Trotz allem herrscht auf Instagram eine verlässlichere Followerschaft: Diese ist nämlich tendenziell auch an der abonnierten Person interessiert, schließlich erscheinen den Abonnenten alle Stories, Posts, IGTV-Beiträge und nun auch die Reels. Es bleibt spannend, wann die ersten professionellen Kampagneninhalte auf Reels zu sehen sind und wie die Conversions hier im Vergleich zu TikTok abschneiden werden.Denn Instagram gilt noch immer als besserer performant, wenn es um Sales Aktivierungen geht.
Genau das bringen auch schon die unterschiedlichen Zielgruppen der Plattformen mit sich: TikTok wird mehr von der Gen Z verwendet, Social Media wird also mehr als Unterhaltungsplattform gesehen, Werbung ist hier eher ungewünscht, der Kaufkraft-Unterschied spielt hier auch eine große Rolle.
Instagrams Nutzer hingegen liegen mit 1,2 Milliarden bei den 18-34-Jährigen, hier geht auch um Inspirationen, Unterhaltung, aber vor allem auch um die Influencer selbst. Sie fundieren stärker als Meinungsträger und Vorbilder als Creator bei TikTok.

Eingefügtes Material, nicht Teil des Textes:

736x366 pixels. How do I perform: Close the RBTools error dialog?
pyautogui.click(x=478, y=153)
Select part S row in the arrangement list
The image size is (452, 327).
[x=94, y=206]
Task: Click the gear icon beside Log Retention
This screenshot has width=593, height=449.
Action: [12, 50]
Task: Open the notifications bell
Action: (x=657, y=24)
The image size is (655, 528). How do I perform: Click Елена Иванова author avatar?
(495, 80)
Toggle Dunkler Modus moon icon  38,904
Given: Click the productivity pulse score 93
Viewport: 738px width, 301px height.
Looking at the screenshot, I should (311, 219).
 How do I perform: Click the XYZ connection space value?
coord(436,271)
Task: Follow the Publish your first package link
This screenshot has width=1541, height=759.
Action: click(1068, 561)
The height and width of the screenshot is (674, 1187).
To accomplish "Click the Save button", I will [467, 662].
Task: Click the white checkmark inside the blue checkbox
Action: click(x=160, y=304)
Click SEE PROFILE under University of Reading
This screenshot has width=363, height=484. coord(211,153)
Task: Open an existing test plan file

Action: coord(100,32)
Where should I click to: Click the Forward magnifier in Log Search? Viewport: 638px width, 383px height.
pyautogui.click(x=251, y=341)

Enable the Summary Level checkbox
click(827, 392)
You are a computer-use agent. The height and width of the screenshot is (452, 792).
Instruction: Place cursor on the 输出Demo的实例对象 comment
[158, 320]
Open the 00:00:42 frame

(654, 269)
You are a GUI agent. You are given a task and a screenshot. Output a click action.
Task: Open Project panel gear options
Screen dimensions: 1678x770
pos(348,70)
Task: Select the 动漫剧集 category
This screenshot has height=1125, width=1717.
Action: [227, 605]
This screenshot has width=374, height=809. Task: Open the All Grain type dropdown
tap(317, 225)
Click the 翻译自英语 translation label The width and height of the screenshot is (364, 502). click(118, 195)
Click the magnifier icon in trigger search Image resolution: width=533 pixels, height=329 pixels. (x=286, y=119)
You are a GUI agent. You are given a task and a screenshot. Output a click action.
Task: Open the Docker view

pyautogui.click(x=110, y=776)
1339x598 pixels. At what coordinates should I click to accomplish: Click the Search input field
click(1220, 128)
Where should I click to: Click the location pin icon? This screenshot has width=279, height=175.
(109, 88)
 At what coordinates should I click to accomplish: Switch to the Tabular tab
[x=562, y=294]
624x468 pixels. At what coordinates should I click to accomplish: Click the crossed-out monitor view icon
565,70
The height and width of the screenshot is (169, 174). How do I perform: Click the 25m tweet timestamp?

Wenzels Prognose lautet: TikTok wird weiterhin bekannt bleiben für hohe Reichweiten und die Möglichkeit x Millionen Nutzer zu erreichen, Reels könnte hingegen weiterhin die Sales Aktivierung bei Instagram fördern und für einen höheren Werbedruck in der gewünschten Zielgruppe sorgen.
Wer gewinnt das Rennen?
Ein weiterer Punkt, der TikTok langfristig zu Schaden kommen könnte, ist dessen chinesische Herkunft. So wird bereits jetzt vermutet, dass politische Inhalte, die gegen die chinesische Regierung oder dessen System sind, zensiert werden. Nicht umsonst sind alle sozialen Netzwerke von Facebook und Google in China verboten. Gerade diesen Monat, im Juli 2020, kündigte Donald Trump eine Prüfung von TikTok an, denn der Software wird Spionage vorgeworfen. Von der ebenfalls chinesischen App WeChat des Unternehmens Tencent sei eine Überwachung von chinesischen Behörden schon bekannt. Eine mögliche Folge wäre die Maßnahme, die App zu verbieten.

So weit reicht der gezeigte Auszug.